The ability of a monitoring system to diagnose and isolate faults is analytically quantifiable trough its Detectability, Isolability and Identifiability (DII) properties. In this project, we investigate the DII properties for multi-agent systems that are executing the agreement protocol and are subject to both sensor and actuator faults. We adopt a geometric multivariable control approach for the synthesis of observer-based failure-sensitive filters with prescribed performance. This primary centralized treatment of the multi-agent problem is pivoted to the design of distributed for large-scale linear systems.

Warehouse Automation – Multi-Robot Coordination


In the recent years, Autonomous Guided Vehicles (AGVs) are gradually integrated to warehouse management systems. The employment of AGVs has numerous advantages over conventional warehouse systems in terms of cost, scalability and efficiency. In this project, we present the development of a small-scale test-bed platform for testing and validating warehouse automation control algorithms utilizing a swarm of AGVs. The proposed platform is scalable, fast, and effective in both cost and dimensions. The robotic drives are centimeter-scale forklifts that transport autonomously an arbitrary number of circular pallets to predefined reference locations. This work is extended to the multi-agent coordination of robotic fleets that operate in cluttered industrial layouts.

Large-Scale Actuator Networks: The Morphing Surface


A class of cyber-physical systems that is gradually attracting increased scientific attention is Large-Scale Actuator Networks (LSAN).
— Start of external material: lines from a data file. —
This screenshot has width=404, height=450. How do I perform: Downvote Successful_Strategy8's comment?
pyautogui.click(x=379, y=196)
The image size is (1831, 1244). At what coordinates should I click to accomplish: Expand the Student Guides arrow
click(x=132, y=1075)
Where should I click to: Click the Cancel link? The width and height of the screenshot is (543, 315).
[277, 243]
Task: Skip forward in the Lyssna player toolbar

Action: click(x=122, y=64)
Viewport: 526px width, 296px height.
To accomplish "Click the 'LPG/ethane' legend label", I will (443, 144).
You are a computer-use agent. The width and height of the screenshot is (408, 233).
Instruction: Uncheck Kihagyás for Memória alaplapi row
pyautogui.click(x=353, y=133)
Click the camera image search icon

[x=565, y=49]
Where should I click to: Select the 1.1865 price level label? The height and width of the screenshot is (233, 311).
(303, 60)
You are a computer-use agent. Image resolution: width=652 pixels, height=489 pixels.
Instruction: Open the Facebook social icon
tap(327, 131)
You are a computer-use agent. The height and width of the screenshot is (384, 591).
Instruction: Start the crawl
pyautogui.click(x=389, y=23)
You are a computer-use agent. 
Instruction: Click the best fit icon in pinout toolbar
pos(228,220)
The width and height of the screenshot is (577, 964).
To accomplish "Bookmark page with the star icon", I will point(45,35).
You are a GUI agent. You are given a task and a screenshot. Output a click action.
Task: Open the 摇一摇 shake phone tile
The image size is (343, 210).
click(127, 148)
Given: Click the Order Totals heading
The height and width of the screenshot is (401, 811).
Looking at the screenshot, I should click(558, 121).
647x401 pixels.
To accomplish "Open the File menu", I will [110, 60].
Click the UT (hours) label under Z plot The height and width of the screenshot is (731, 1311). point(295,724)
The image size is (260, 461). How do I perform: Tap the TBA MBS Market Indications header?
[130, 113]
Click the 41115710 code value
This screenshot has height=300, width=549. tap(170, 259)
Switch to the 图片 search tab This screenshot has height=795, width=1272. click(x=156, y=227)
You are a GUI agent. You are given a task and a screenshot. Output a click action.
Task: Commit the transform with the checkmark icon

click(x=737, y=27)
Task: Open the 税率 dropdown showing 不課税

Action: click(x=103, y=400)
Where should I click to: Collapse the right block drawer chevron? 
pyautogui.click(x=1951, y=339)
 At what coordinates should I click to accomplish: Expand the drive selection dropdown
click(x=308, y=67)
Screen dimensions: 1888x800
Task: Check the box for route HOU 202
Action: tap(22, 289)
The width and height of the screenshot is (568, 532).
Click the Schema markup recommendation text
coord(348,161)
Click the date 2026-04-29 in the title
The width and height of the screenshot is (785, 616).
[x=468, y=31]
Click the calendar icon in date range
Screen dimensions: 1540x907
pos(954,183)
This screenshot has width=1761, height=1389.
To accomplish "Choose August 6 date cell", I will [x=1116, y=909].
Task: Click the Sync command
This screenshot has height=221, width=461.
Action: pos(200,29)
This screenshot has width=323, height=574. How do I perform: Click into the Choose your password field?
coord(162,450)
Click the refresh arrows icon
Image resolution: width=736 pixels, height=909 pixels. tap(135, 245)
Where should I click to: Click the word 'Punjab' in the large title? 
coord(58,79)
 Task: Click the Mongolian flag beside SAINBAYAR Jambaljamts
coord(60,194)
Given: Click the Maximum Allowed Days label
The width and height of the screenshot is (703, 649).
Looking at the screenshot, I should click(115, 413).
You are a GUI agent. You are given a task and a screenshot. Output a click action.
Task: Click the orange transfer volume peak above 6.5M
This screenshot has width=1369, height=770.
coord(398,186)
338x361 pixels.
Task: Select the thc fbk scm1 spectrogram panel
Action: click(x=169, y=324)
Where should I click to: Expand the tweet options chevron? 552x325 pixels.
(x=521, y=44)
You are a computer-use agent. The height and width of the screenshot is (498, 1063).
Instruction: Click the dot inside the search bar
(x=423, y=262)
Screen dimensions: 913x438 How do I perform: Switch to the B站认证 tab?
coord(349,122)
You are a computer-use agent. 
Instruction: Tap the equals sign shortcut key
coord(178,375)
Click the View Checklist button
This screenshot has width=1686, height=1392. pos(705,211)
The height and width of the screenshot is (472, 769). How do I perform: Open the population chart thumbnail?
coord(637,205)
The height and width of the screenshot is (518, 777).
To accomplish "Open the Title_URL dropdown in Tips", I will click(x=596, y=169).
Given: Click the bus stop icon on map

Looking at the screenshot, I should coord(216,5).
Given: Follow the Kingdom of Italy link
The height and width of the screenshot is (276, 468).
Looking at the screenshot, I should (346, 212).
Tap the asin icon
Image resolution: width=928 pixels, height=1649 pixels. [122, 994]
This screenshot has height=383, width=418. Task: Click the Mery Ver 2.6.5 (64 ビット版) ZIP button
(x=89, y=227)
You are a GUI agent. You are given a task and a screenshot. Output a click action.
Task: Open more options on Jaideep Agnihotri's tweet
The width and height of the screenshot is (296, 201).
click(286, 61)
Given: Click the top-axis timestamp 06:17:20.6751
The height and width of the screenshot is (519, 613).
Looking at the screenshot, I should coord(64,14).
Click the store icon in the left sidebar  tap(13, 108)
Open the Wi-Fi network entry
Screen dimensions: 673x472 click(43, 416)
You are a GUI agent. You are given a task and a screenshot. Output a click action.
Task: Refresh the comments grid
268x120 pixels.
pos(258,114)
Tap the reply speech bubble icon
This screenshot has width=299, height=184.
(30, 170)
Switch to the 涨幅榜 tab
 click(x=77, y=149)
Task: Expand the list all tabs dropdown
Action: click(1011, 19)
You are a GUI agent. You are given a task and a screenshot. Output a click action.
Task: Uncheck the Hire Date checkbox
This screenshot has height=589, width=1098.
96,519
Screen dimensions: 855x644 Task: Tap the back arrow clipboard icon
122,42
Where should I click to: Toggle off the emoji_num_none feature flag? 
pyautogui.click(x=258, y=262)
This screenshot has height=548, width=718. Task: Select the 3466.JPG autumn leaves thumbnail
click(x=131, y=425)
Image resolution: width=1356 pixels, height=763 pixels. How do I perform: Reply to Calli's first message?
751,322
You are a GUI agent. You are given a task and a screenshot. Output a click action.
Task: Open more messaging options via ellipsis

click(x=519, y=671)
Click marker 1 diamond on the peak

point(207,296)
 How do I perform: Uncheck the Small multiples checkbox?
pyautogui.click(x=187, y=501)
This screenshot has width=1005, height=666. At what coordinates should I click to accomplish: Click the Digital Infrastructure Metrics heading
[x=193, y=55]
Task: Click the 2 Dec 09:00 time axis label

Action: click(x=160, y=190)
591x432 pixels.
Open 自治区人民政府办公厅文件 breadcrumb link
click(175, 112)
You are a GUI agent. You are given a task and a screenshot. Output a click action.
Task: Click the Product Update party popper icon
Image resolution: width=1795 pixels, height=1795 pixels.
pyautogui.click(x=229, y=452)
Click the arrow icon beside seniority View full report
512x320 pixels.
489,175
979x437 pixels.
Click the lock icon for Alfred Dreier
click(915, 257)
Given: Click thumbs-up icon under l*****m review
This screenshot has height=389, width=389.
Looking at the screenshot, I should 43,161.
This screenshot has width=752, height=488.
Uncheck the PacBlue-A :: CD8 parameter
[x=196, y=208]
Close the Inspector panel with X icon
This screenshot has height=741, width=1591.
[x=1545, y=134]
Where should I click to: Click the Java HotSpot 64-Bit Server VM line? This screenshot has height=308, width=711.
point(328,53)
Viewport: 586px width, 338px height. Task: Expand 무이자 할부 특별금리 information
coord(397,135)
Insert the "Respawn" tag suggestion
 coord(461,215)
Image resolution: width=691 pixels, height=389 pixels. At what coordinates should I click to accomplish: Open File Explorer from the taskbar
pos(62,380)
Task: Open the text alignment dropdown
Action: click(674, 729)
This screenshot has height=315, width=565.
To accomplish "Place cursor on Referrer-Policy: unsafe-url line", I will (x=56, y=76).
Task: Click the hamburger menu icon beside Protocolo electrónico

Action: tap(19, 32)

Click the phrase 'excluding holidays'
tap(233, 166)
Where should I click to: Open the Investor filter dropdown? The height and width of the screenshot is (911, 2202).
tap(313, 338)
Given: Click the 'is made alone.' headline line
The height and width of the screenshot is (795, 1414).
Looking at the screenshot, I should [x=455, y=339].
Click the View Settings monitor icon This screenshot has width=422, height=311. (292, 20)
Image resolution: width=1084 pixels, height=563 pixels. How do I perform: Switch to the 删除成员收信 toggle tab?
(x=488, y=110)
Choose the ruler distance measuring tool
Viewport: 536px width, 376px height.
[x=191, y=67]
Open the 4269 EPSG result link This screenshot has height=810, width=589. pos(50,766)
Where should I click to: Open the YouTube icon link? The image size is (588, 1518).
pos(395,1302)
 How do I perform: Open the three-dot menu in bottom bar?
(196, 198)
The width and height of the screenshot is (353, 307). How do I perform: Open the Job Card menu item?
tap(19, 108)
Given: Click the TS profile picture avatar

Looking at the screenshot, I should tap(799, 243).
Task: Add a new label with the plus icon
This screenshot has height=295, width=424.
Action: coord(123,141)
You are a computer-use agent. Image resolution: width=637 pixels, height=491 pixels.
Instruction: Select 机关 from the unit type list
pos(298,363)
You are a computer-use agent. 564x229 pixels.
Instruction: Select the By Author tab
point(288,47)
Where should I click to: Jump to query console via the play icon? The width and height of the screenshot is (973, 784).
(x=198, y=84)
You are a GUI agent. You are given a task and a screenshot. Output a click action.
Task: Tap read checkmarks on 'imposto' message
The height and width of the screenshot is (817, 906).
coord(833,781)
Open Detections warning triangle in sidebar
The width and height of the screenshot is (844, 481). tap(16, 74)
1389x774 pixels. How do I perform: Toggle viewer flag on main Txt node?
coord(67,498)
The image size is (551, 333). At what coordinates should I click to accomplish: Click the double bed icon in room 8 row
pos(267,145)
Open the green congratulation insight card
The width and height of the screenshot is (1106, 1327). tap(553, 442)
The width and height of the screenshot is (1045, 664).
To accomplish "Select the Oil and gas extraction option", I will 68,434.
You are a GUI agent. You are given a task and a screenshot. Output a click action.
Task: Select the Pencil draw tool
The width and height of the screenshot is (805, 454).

A prospective application of actuator networks is distributed manipulation. Distributed manipulation has the potential to become a game-changing technology in the area of industrial automation. To examine this class of systems, this paper presents a reactive elastic surface that autonomously morphs its shape by using a grid of linear actuators to transport an object into a target location. The combined action of the actuator grid overcomes the limitations of individual actuators, resulting in a system with multiple degrees-of-freedom.